Voer de code nu uit in Visual Studio en u zou de onderstaande uitvoer moeten krijgen
Uitgang: -
Blader door de pagina http://localhost:53003/Demo1.aspx . Houd er rekening mee dat Demo1.aspx niet bestaat in onze applicatie. Je krijgt dan onderstaande uitvoer.
De bovenstaande pagina toont dat er een fout is geactiveerd in de applicatie. Als gevolg hiervan wordt de pagina Error.html aan de gebruiker getoond.
ASP.NET Foutregistratie
Door applicatiefouten te loggen, helpt het de ontwikkelaar om de fout op een later tijdstip te debuggen en op te lossen. ASP.Net heeft de mogelijkheid om fouten te loggen. Dit gebeurt in het bestand Global.asax.cs wanneer de fout wordt vastgelegd. Tijdens het vastleggen kan het foutbericht in een logbestand worden geschreven.
Laten we hiervan een voorbeeld bekijken.
- We gaan dezelfde DemoApplication gebruiken die de Errorpage.html heeft.
- En we zullen proberen een webpagina te bekijken die niet bestaat in onze applicatie.
- In dit geval moeten we worden doorgestuurd naar onze ErrorPage.html-pagina.
- En tegelijkertijd schrijven we de foutmelding naar een logbestand. Laten we eens kijken naar de stappen om dit te bereiken.
Stap 1) Laten we aan onze demo-applicatie werken. Open het bestand Global.asax.cs vanuit de Solution Explorer
Stap 2) Voeg de onderstaande regel code toe aan global.asax.cs. Het zal controleren op fouten en de ErrorPage.html pagina dienovereenkomstig weergeven. Tegelijkertijd zullen we de foutdetails loggen in een bestand genaamd 'AllErrors.txt.' Voor ons voorbeeld zullen we code schrijven om dit bestand te maken op de D-schijf.

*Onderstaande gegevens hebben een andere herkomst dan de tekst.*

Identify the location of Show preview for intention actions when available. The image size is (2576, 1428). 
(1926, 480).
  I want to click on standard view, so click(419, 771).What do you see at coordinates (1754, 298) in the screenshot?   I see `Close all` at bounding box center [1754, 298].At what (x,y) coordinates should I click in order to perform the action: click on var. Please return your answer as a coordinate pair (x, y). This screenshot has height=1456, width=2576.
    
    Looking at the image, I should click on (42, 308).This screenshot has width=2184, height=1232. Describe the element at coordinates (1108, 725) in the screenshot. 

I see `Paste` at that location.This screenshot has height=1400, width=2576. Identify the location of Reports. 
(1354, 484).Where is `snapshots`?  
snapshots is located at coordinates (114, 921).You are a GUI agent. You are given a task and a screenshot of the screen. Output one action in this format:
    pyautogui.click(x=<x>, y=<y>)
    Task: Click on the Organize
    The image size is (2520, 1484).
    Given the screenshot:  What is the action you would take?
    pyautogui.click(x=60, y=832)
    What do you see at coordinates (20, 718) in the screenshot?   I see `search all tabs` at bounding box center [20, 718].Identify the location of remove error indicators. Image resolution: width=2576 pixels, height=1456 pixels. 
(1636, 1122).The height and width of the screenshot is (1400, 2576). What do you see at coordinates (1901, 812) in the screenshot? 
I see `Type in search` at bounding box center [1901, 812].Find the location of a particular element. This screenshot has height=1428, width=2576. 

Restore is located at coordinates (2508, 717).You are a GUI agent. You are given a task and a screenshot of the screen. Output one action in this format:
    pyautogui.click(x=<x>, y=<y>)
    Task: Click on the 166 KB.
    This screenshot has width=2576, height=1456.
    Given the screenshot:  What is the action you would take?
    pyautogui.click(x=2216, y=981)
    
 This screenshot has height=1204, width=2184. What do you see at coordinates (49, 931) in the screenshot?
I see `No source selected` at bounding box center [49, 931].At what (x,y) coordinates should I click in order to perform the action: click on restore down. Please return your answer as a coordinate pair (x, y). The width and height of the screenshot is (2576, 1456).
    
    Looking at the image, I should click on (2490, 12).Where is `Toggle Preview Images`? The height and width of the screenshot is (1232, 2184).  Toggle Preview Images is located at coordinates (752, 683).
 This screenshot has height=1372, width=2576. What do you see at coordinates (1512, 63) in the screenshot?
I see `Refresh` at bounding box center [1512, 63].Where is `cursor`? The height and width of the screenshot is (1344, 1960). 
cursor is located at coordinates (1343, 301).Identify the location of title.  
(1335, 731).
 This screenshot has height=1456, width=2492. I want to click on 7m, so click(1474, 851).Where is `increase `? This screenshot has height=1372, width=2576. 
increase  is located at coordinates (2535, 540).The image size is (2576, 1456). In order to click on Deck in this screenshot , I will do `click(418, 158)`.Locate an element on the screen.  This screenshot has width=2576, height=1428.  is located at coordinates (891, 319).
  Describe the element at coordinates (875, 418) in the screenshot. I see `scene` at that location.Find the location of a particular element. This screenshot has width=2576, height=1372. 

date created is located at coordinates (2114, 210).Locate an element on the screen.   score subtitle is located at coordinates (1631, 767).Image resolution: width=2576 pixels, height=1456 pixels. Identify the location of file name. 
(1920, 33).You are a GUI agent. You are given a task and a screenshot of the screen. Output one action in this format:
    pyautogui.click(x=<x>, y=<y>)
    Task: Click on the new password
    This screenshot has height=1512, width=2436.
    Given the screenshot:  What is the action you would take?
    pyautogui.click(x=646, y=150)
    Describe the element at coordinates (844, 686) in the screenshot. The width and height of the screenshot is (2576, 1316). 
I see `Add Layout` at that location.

namespace DemoApplication { public partial class Demo : System.Web.UI.Page { protected void Application_Error(object sender, EventArgs e) { Exception exc = Server.GetLastError(); String str =""; str = exc.Message; String path = @"D:\AllErrors.txt"; File.WriteAllTest(path,str); Server.trrasfer("~/ErrorPage.html"); } } }
Code-uitleg: -
- De eerste regel is om de fout zelf op te halen met behulp van de 'Server.GetLastError'-methode. Deze wordt vervolgens toegewezen aan de variabele 'exc'.
- Vervolgens maken we een lege stringvariabele genaamd 'str'. We krijgen de daadwerkelijke foutmelding met behulp van de eigenschap 'exc.Message'. De eigenschap exc.Message heeft het exacte bericht voor elke fout die optreedt bij het uitvoeren van de toepassing. Deze wordt vervolgens toegewezen aan de stringvariabele.
- Vervolgens definiëren we het bestand met de naam 'AllErrrors.txt.' Hier worden alle foutmeldingen verzonden. We schrijven de string 'str' die alle foutmeldingen bevat naar dit bestand.
- Ten slotte brengen we de gebruiker over naar het bestand ErrorPage.html.
Uitgang: -
Blader door de pagina http://localhost:53003/Demo1.aspx . Houd er rekening mee dat Demo1.aspx niet bestaat in onze applicatie. Je krijgt dan onderstaande uitvoer.
En als u tegelijkertijd het bestand 'AllErrors.txt' opent, ziet u de onderstaande informatie.
De foutmelding kan dan op een later tijdstip aan de ontwikkelaar worden doorgegeven voor foutopsporing.
Samenvatting
- ASP.Net heeft de mogelijkheid om foutopsporing en foutafhandeling uit te voeren.
- Debuggen kan worden bereikt door breakpoints toe te voegen aan de code. Vervolgens voert men de optie Start with Debugging uit in Visual Studio om de code te debuggen.
- Tracing is de mogelijkheid om meer informatie te verstrekken terwijl de applicatie draait. Dit kan op applicatie- of paginaniveau.
- Op paginaniveau moet de code Trace=true worden toegevoegd aan de pagina-instructie.
- Op applicatieniveau wordt voor de applicatie een extra pagina aangemaakt met de naam Trace.axd. Dit levert alle benodigde traceerinformatie op.